La situación sería distinta si este aumento estuviera respaldado por fuentes de ingresos sólidas, permanentes y no sujetas a alta volatilidad. Pero no es el caso. El gobierno apuesta a mayores recursos provenientes del royalty minero y mejoras en la recaudación por mayor cumplimiento tributario, proyecciones que, como bien han advertido el Consejo Fiscal Autónomo y otros expertos, son altamente inciertas. Más aún cuando el precio del cobre ha mostrado una tendencia a la baja en los últimos meses y cuando el crecimiento económico continúa débil, limitando las bases imponibles.
Esta peligrosa desconexión entre gasto e ingreso se agrava con expansiones estructurales de la burocracia estatal. El caso del Instituto de Previsión Social (IPS) es ilustrativo: para 2025 se contempla la incorporación de casi 300 nuevos funcionarios y 80 mil millones de pesos adicionales para dicho organismo para poder cubrir esa prácticamente nueva planta de funcionarios públicos. Esta expansión no es casual: responde a la implementación de nuevas obligaciones administrativas para la entrega de beneficios sociales como la Pensión Garantizada Universal ampliada y otros programas de asistencia.
Sin embargo, más allá de la necesidad de implementar políticas sociales, lo preocupante es la falta de horizonte sostenible para su financiamiento. La creación de nuevos cargos públicos tiene un costo que no es transitorio: es permanente. Cada nuevo funcionario implica salarios, reajustes, beneficios y pasivos laborales a futuro, comprometiendo los presupuestos de los próximos gobiernos. En palabras simples, son gastos que se acumulan año a año, aún si la economía no crece y aún si los ingresos fiscales no se materializan como se espera.
¿El resultado probable? Un mayor déficit estructural y un aumento de la deuda pública, que ya ha venido creciendo de manera sostenida en la última década, pasando de un 5% del PIB en 2007 a cerca de un 40% en 2024. Si la trayectoria actual continúa, no sólo se pondrá en riesgo la clasificación crediticia del país —aumentando el costo de endeudarse—, sino que también se comprometerán los recursos disponibles para inversión pública efectiva, como infraestructura, educación y salud.
Chile corre el riesgo de caer en la trampa del gasto fácil: aumentar transferencias y contratación pública hoy, cargando la cuenta al endeudamiento futuro.
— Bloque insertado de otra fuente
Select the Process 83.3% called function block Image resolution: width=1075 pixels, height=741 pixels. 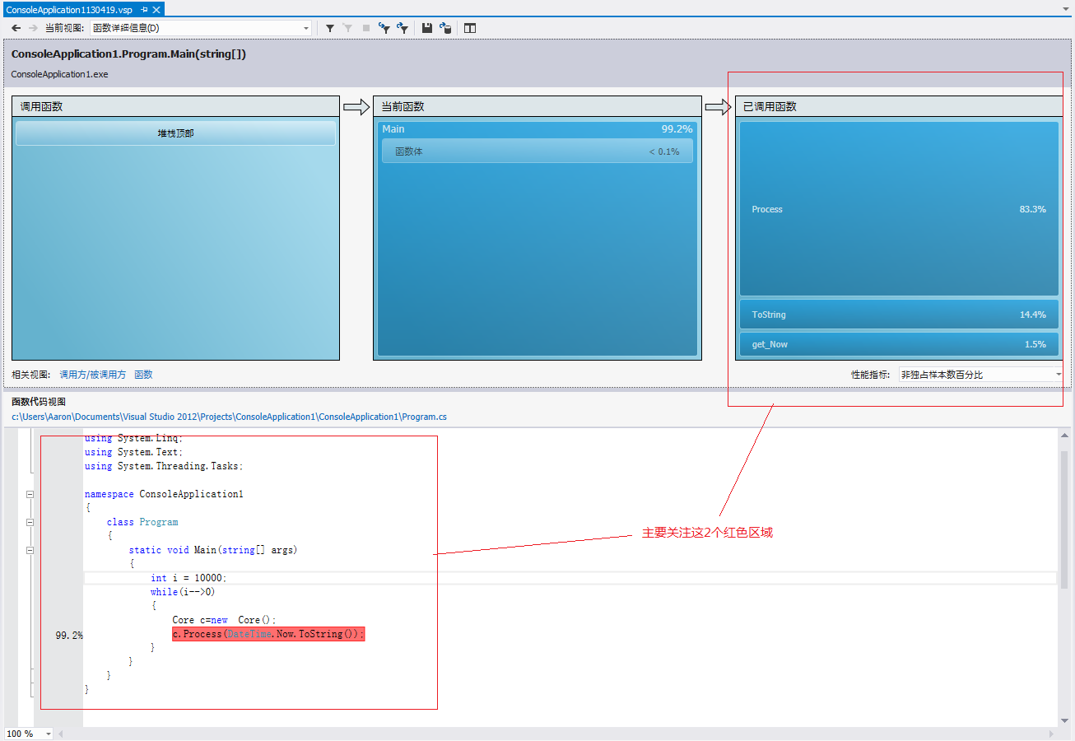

Sin un plan serio de reactivación económica, de reforma del Estado que evite su hipertrofia, y de disciplina fiscal real —no sólo proclamada—, el país hipotecará su estabilidad económica en los próximos años.
La prudencia no puede seguir siendo una virtud olvidada. De lo contrario, el espejo de las finanzas públicas chilenas, admirado en décadas pasadas, podría terminar hecho añicos.